=== Your goal ===
All of the data is to be printed exactly, though the images must be left off.

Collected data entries
[Start of section]

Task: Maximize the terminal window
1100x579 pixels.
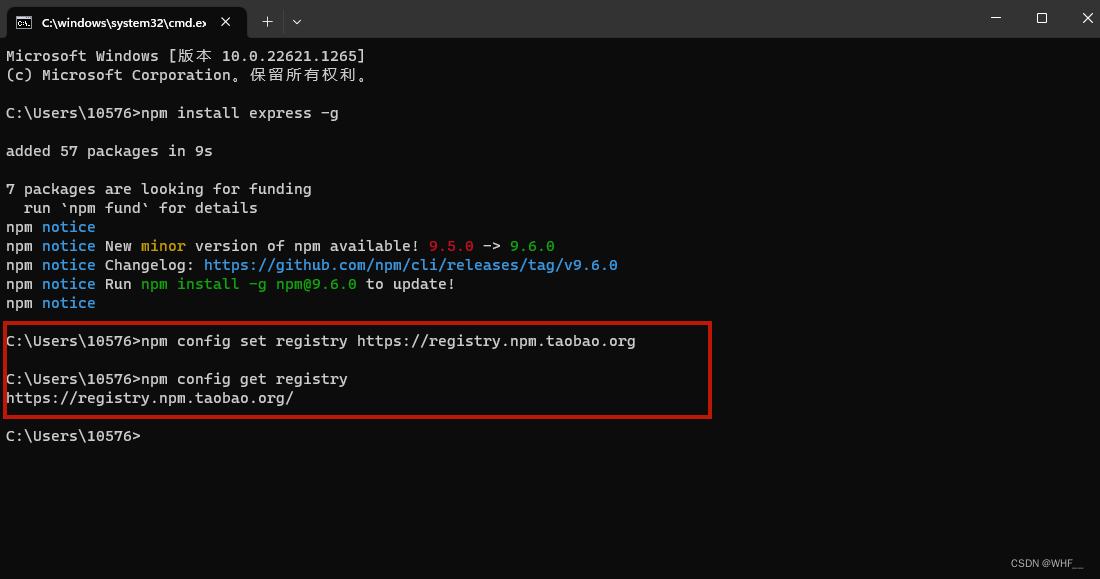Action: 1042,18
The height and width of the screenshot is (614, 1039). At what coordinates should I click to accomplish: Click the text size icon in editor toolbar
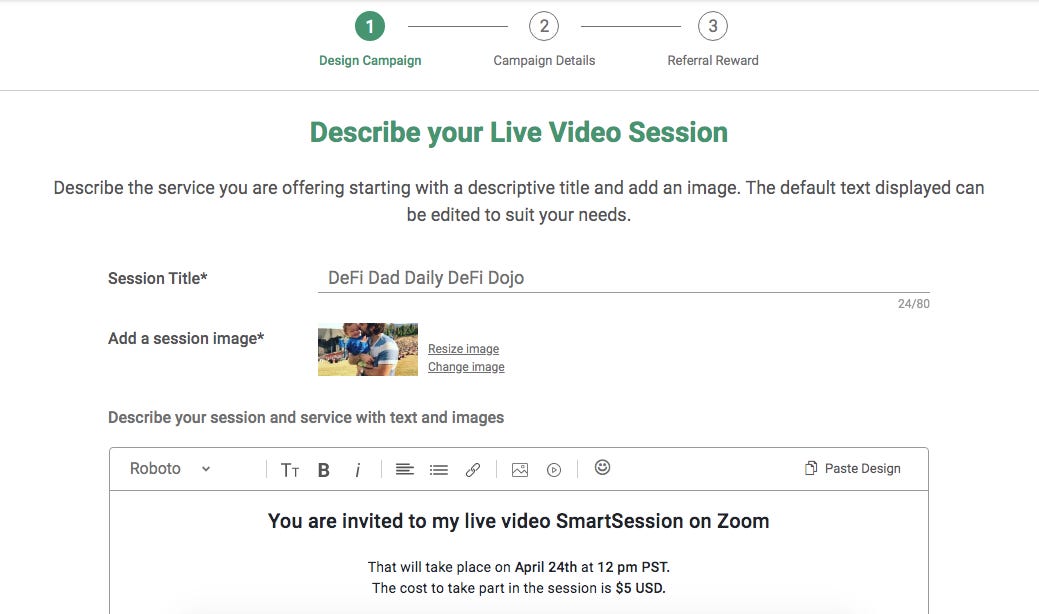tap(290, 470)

[End of section]

=== Result ===
Task: Maximize the terminal window
1100x579 pixels.
Action: 1042,18
The height and width of the screenshot is (614, 1039). At what coordinates should I click to accomplish: Click the text size icon in editor toolbar
tap(290, 470)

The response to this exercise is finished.